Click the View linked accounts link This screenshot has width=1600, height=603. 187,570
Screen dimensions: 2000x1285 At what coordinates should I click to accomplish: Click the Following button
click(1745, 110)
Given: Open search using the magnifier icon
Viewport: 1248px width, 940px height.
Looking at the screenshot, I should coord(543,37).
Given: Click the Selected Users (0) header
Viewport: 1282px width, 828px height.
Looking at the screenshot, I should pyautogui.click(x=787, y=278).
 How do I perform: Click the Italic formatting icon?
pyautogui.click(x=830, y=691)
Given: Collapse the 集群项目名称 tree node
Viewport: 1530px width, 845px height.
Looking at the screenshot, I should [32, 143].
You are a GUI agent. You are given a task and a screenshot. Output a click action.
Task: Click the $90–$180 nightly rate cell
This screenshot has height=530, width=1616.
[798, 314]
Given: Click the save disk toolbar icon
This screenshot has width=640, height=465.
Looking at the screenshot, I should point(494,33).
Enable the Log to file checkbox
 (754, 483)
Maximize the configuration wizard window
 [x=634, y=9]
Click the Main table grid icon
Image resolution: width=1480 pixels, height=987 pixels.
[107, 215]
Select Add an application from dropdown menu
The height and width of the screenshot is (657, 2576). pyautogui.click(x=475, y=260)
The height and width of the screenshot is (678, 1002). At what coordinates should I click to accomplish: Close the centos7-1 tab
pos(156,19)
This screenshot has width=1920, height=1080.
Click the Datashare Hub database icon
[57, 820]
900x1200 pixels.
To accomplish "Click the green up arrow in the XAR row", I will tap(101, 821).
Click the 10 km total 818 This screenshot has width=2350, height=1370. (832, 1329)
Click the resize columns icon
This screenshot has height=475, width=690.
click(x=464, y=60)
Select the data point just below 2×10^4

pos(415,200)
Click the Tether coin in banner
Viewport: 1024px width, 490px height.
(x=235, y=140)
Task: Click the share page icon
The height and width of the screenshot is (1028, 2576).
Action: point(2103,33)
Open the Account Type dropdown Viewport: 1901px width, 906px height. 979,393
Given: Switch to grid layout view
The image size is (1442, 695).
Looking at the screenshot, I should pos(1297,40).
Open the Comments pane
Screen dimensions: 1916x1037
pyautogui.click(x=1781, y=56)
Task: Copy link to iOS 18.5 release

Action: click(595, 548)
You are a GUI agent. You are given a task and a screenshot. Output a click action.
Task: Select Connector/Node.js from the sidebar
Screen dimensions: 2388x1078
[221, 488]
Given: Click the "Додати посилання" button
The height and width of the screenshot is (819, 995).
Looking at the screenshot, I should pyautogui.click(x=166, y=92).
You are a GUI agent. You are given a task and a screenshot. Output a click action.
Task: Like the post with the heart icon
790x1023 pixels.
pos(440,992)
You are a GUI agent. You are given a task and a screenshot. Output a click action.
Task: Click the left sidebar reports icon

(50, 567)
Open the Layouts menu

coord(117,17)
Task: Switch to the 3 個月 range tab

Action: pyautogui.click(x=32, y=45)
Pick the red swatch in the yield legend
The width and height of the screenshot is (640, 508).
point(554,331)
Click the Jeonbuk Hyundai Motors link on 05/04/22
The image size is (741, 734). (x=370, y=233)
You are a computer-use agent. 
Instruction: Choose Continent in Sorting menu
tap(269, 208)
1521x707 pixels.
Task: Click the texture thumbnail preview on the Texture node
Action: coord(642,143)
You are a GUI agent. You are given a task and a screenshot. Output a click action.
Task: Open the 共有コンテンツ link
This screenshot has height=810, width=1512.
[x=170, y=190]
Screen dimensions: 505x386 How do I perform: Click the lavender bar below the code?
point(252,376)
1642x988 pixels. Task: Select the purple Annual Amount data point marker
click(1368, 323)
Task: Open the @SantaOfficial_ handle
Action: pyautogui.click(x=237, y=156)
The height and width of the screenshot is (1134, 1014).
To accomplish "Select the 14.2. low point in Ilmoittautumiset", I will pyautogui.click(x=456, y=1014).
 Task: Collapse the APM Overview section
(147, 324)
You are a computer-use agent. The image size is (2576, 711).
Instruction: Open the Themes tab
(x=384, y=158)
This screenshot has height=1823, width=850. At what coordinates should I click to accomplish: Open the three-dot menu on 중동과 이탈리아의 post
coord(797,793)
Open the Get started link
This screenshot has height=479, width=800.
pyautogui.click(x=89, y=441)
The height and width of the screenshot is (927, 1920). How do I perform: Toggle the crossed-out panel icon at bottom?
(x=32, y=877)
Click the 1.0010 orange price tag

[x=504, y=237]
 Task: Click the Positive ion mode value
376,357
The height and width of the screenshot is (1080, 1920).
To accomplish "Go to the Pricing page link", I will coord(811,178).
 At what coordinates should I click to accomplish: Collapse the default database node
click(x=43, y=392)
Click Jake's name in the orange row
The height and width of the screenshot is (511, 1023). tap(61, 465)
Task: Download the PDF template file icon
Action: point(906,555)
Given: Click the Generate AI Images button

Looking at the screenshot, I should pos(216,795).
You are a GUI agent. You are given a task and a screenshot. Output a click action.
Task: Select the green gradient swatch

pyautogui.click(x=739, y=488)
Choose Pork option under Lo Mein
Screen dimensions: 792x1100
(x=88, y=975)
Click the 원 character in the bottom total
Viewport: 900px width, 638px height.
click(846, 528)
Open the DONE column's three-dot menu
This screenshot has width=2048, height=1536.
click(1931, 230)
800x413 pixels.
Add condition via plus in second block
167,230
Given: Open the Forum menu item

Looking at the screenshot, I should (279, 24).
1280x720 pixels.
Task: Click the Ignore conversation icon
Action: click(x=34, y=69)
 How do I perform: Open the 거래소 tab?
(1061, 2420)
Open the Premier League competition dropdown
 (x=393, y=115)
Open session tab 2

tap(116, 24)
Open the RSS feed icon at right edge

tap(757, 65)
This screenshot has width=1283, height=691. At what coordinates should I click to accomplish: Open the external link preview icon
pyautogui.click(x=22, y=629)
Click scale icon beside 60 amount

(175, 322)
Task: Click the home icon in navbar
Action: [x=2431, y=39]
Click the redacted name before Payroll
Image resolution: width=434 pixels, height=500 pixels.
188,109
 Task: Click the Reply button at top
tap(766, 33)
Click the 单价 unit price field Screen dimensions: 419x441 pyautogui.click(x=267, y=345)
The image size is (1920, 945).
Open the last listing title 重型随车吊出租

....

- [给定练习] 请把上面的全部条目逐字照录一遍，一个字也不要改动。

- [答案]
Click the View linked accounts link This screenshot has width=1600, height=603. 187,570
Screen dimensions: 2000x1285 At what coordinates should I click to accomplish: Click the Following button
click(1745, 110)
Given: Open search using the magnifier icon
Viewport: 1248px width, 940px height.
Looking at the screenshot, I should coord(543,37).
Given: Click the Selected Users (0) header
Viewport: 1282px width, 828px height.
Looking at the screenshot, I should pyautogui.click(x=787, y=278).
 How do I perform: Click the Italic formatting icon?
pyautogui.click(x=830, y=691)
Given: Collapse the 集群项目名称 tree node
Viewport: 1530px width, 845px height.
Looking at the screenshot, I should [32, 143].
You are a GUI agent. You are given a task and a screenshot. Output a click action.
Task: Click the $90–$180 nightly rate cell
This screenshot has height=530, width=1616.
[798, 314]
Given: Click the save disk toolbar icon
This screenshot has width=640, height=465.
Looking at the screenshot, I should point(494,33).
Enable the Log to file checkbox
 (754, 483)
Maximize the configuration wizard window
 [x=634, y=9]
Click the Main table grid icon
Image resolution: width=1480 pixels, height=987 pixels.
[107, 215]
Select Add an application from dropdown menu
The height and width of the screenshot is (657, 2576). pyautogui.click(x=475, y=260)
The height and width of the screenshot is (678, 1002). At what coordinates should I click to accomplish: Close the centos7-1 tab
pos(156,19)
This screenshot has width=1920, height=1080.
Click the Datashare Hub database icon
[57, 820]
900x1200 pixels.
To accomplish "Click the green up arrow in the XAR row", I will tap(101, 821).
Click the 10 km total 818 This screenshot has width=2350, height=1370. (832, 1329)
Click the resize columns icon
This screenshot has height=475, width=690.
click(x=464, y=60)
Select the data point just below 2×10^4

pos(415,200)
Click the Tether coin in banner
Viewport: 1024px width, 490px height.
(x=235, y=140)
Task: Click the share page icon
The height and width of the screenshot is (1028, 2576).
Action: point(2103,33)
Open the Account Type dropdown Viewport: 1901px width, 906px height. 979,393
Given: Switch to grid layout view
The image size is (1442, 695).
Looking at the screenshot, I should pos(1297,40).
Open the Comments pane
Screen dimensions: 1916x1037
pyautogui.click(x=1781, y=56)
Task: Copy link to iOS 18.5 release

Action: click(595, 548)
You are a GUI agent. You are given a task and a screenshot. Output a click action.
Task: Select Connector/Node.js from the sidebar
Screen dimensions: 2388x1078
[221, 488]
Given: Click the "Додати посилання" button
The height and width of the screenshot is (819, 995).
Looking at the screenshot, I should pyautogui.click(x=166, y=92).
You are a GUI agent. You are given a task and a screenshot. Output a click action.
Task: Like the post with the heart icon
790x1023 pixels.
pos(440,992)
You are a GUI agent. You are given a task and a screenshot. Output a click action.
Task: Click the left sidebar reports icon

(50, 567)
Open the Layouts menu

coord(117,17)
Task: Switch to the 3 個月 range tab

Action: pyautogui.click(x=32, y=45)
Pick the red swatch in the yield legend
The width and height of the screenshot is (640, 508).
point(554,331)
Click the Jeonbuk Hyundai Motors link on 05/04/22
The image size is (741, 734). (x=370, y=233)
You are a computer-use agent. 
Instruction: Choose Continent in Sorting menu
tap(269, 208)
1521x707 pixels.
Task: Click the texture thumbnail preview on the Texture node
Action: coord(642,143)
You are a GUI agent. You are given a task and a screenshot. Output a click action.
Task: Open the 共有コンテンツ link
This screenshot has height=810, width=1512.
[x=170, y=190]
Screen dimensions: 505x386 How do I perform: Click the lavender bar below the code?
point(252,376)
1642x988 pixels. Task: Select the purple Annual Amount data point marker
click(1368, 323)
Task: Open the @SantaOfficial_ handle
Action: pyautogui.click(x=237, y=156)
The height and width of the screenshot is (1134, 1014).
To accomplish "Select the 14.2. low point in Ilmoittautumiset", I will pyautogui.click(x=456, y=1014).
 Task: Collapse the APM Overview section
(147, 324)
You are a computer-use agent. The image size is (2576, 711).
Instruction: Open the Themes tab
(x=384, y=158)
This screenshot has height=1823, width=850. At what coordinates should I click to accomplish: Open the three-dot menu on 중동과 이탈리아의 post
coord(797,793)
Open the Get started link
This screenshot has height=479, width=800.
pyautogui.click(x=89, y=441)
The height and width of the screenshot is (927, 1920). How do I perform: Toggle the crossed-out panel icon at bottom?
(x=32, y=877)
Click the 1.0010 orange price tag

[x=504, y=237]
 Task: Click the Positive ion mode value
376,357
The height and width of the screenshot is (1080, 1920).
To accomplish "Go to the Pricing page link", I will coord(811,178).
 At what coordinates should I click to accomplish: Collapse the default database node
click(x=43, y=392)
Click Jake's name in the orange row
The height and width of the screenshot is (511, 1023). tap(61, 465)
Task: Download the PDF template file icon
Action: point(906,555)
Given: Click the Generate AI Images button

Looking at the screenshot, I should pos(216,795).
You are a GUI agent. You are given a task and a screenshot. Output a click action.
Task: Select the green gradient swatch

pyautogui.click(x=739, y=488)
Choose Pork option under Lo Mein
Screen dimensions: 792x1100
(x=88, y=975)
Click the 원 character in the bottom total
Viewport: 900px width, 638px height.
click(846, 528)
Open the DONE column's three-dot menu
This screenshot has width=2048, height=1536.
click(1931, 230)
800x413 pixels.
Add condition via plus in second block
167,230
Given: Open the Forum menu item

Looking at the screenshot, I should (279, 24).
1280x720 pixels.
Task: Click the Ignore conversation icon
Action: click(x=34, y=69)
 How do I perform: Open the 거래소 tab?
(1061, 2420)
Open the Premier League competition dropdown
 (x=393, y=115)
Open session tab 2

tap(116, 24)
Open the RSS feed icon at right edge

tap(757, 65)
This screenshot has width=1283, height=691. At what coordinates should I click to accomplish: Open the external link preview icon
pyautogui.click(x=22, y=629)
Click scale icon beside 60 amount

(175, 322)
Task: Click the home icon in navbar
Action: [x=2431, y=39]
Click the redacted name before Payroll
Image resolution: width=434 pixels, height=500 pixels.
188,109
 Task: Click the Reply button at top
tap(766, 33)
Click the 单价 unit price field Screen dimensions: 419x441 pyautogui.click(x=267, y=345)
The image size is (1920, 945).
Open the last listing title 重型随车吊出租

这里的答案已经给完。